- _Aim of the task_: Whenever a line in this data holds the word "circle", report that line in full.

- _Records to use_:
________________________________________

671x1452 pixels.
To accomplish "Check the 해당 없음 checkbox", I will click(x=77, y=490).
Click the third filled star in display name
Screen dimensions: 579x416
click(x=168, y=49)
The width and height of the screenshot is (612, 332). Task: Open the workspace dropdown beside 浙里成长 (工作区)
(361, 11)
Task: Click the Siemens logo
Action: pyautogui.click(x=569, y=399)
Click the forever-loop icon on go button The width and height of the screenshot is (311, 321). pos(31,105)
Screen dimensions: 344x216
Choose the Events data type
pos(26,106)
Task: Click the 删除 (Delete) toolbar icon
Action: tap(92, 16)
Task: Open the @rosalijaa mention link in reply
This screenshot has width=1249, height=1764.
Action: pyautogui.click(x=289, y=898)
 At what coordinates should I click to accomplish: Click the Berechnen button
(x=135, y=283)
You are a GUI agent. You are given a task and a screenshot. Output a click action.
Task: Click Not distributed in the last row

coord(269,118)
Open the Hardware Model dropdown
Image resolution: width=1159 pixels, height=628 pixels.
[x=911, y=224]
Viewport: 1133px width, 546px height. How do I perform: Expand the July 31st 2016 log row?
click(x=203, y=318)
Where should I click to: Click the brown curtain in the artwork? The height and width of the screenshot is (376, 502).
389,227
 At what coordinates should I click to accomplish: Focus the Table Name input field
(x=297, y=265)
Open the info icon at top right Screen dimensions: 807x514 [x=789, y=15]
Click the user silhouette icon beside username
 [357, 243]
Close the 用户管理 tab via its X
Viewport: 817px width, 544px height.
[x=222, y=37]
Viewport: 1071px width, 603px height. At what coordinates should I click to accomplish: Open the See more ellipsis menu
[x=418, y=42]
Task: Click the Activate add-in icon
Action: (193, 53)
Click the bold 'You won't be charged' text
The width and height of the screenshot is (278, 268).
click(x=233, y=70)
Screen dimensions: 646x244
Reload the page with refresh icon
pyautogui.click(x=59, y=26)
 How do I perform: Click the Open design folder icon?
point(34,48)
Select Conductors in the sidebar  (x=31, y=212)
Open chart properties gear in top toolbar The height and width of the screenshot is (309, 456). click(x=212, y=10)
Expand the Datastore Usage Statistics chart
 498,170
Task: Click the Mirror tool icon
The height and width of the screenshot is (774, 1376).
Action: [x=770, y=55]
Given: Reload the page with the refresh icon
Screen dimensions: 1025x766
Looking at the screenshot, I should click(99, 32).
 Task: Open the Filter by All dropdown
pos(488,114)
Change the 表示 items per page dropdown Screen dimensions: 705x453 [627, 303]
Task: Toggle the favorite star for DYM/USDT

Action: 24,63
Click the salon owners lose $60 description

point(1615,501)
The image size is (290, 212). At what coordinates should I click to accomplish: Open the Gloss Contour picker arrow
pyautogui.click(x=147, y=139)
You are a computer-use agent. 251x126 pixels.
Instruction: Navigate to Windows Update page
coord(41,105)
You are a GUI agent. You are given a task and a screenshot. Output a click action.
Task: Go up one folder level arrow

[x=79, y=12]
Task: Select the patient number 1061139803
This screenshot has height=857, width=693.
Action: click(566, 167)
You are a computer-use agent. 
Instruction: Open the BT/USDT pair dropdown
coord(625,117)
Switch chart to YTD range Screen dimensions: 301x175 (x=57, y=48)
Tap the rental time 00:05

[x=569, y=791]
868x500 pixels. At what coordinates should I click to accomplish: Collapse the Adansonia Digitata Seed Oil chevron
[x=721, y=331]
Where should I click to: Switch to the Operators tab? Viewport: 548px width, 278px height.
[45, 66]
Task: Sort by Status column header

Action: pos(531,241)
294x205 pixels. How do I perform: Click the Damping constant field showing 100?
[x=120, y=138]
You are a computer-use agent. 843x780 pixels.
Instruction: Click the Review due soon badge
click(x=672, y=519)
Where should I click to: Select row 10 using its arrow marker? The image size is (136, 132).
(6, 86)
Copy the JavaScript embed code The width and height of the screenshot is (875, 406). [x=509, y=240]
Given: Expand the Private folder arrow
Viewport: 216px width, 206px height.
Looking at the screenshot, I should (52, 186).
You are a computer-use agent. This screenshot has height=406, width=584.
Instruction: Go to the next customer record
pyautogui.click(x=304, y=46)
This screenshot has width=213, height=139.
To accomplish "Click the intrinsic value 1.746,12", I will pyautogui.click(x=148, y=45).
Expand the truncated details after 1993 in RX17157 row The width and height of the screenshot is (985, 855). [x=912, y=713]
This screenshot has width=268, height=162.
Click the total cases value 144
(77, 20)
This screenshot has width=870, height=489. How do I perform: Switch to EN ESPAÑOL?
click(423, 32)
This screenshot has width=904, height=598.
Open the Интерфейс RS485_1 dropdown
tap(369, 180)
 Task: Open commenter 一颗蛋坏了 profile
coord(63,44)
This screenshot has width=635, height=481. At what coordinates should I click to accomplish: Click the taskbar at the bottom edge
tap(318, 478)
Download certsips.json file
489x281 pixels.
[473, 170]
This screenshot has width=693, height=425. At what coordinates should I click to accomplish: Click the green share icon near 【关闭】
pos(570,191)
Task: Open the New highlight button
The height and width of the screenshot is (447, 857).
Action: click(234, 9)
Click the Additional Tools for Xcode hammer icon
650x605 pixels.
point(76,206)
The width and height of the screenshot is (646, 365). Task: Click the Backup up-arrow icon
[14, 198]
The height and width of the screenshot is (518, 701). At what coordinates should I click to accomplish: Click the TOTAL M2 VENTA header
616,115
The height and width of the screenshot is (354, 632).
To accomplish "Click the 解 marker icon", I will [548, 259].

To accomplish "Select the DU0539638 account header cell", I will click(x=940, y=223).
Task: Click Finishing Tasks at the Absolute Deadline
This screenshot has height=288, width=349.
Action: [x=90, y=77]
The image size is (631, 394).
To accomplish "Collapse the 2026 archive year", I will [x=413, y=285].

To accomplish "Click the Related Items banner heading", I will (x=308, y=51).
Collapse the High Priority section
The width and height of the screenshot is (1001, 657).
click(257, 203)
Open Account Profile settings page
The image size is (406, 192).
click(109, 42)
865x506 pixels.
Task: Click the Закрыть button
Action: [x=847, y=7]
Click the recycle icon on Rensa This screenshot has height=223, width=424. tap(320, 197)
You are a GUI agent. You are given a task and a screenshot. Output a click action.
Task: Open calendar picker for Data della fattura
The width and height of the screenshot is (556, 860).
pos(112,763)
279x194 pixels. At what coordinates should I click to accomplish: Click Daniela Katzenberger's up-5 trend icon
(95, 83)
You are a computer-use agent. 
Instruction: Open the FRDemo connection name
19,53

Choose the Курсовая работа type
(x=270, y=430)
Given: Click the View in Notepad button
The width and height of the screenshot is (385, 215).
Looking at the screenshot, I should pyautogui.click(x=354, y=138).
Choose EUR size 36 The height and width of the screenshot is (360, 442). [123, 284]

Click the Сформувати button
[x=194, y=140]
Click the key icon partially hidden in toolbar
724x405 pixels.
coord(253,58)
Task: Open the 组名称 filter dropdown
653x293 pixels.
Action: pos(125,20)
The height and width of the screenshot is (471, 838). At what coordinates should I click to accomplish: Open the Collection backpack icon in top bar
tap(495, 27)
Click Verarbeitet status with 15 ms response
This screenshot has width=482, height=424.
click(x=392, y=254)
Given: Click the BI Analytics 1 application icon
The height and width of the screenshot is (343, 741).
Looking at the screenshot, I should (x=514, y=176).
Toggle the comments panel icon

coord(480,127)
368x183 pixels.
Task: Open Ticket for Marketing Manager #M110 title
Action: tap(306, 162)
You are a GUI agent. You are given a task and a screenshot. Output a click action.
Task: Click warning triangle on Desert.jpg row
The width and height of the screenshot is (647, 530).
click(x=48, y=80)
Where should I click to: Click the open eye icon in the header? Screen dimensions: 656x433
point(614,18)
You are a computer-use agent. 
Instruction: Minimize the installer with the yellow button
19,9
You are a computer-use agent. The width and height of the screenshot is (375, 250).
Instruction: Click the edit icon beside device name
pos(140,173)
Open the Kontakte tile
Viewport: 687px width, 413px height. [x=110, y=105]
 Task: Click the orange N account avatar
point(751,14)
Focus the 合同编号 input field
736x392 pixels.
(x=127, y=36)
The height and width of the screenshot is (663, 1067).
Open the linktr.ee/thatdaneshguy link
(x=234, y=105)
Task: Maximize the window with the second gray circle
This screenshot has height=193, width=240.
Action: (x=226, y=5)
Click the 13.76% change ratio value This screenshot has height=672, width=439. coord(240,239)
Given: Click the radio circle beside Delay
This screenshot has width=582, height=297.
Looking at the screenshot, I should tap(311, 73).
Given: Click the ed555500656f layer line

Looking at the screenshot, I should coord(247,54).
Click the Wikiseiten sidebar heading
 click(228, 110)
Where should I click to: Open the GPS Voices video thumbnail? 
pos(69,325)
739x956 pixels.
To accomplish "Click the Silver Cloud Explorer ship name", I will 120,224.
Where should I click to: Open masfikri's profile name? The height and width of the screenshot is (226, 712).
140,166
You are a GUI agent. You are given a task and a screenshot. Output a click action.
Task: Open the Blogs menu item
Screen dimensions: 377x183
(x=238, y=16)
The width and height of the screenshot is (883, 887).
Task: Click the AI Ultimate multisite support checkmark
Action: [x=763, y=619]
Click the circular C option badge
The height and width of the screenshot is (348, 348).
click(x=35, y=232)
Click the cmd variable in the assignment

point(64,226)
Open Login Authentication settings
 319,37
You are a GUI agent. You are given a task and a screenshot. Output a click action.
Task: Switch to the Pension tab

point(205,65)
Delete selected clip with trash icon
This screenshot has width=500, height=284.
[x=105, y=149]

________________________________________

- _Answer space_:
Task: Maximize the window with the second gray circle
Given: Click the radio circle beside Delay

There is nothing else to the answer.